Sample which is indexed OK: [ External links are visible to forum administrators only ] -> top menue, second item (Rus text:) "Все рубрики" by the address: "www.abspb.ru/rubric.php" -> to heading (Rus text:) "ДЕТСКИЕ ТОВАРЫ: ИГРУШКИ, ИГРЫ" with address "[ External links are visible to forum administrators only ]" -> second company in the listing (Rus text:) "КАСКАД ООО" -> click to the name, go into - "[ External links are visible to forum administrators only ]" -> see address and click (Rus text:) "схема проезда"

Sample2 - not indexed: [ External links are visible to forum administrators only ] -> top menue, second item (Rus text:) "Все рубрики" by the address: "www.abspb.ru/rubric.php" -> to heading (Rus text:) "ИНСТРУМЕНТ" to "[ External links are visible to forum administrators only ]" -> third company (Rus text:) "МЕГАИНСТРУМЕНТ ООО" -> go into to "[ External links are visible to forum administrators only ]", reference named (Rus text:) "Адрес в Internet:" with direct address of the page - [ External links are visible to forum administrators only ]

XML-Sitemaps Support

I see that first link is included in sitemap:

<url>
       <loc>http://***/pages/kaskad/index.htm</loc>
       <lastmod>2011-09-14T15:02:08+00:00</lastmod>
       <changefreq>daily</changefreq>
       <priority>0.4096</priority>
  </url>


The second one has "nofollow" attribute in the <a> tag:
<a rel="nofollow" target="_blank" href="http://***/pages/mega-instrument/">

igors.kuvaga

Thanks for the testing! We try to improve the situation and I will check the numbers again.

igors.kuvaga

Dear sir! Excuse us for the long time improvement but it was depends not only for us... We did the advise You made - thanks a lot!

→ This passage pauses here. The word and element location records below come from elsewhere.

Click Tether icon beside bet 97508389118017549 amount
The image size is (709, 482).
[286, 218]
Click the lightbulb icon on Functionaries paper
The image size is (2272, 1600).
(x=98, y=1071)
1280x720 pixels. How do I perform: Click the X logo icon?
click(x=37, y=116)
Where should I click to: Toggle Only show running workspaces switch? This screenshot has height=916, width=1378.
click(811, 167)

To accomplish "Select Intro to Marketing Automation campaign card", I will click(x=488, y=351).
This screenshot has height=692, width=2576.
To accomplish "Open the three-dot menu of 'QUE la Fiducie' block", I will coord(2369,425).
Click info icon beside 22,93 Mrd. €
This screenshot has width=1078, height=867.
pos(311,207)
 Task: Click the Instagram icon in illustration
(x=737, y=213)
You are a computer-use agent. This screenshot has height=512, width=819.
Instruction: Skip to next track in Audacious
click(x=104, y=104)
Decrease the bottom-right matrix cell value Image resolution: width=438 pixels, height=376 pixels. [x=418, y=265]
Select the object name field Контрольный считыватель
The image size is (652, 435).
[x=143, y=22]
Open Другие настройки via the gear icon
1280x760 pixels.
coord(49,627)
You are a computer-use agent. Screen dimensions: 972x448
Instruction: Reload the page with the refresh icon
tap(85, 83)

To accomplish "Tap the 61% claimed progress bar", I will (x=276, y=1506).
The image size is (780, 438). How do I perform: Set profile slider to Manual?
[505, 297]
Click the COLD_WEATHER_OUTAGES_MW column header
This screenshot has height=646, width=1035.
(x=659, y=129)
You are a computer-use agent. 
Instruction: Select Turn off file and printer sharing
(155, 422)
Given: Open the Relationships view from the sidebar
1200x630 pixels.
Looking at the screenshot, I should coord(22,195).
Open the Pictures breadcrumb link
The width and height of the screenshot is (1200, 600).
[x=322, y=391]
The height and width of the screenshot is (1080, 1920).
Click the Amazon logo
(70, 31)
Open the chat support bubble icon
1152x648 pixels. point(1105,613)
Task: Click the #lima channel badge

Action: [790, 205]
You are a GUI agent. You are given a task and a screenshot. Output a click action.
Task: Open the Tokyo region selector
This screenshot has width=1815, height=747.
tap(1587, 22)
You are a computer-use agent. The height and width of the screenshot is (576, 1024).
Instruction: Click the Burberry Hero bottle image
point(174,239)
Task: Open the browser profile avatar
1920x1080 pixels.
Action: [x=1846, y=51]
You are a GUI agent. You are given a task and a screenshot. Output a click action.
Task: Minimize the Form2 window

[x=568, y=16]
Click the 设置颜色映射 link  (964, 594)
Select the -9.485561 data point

But still the number of Pages indexed (now 58367) is less than crawled (now 115554), remind You our address: [ External links are visible to forum administrators only ]
Is it possible to find which pages are not indexed after crawling? Thats so big number - I can't find the problem to inprove the situation...Please, advise.

XML-Sitemaps Support

Please try to re-download generator package (using the same link) - it will show the list of URLs that were crawled but not added in sitemap.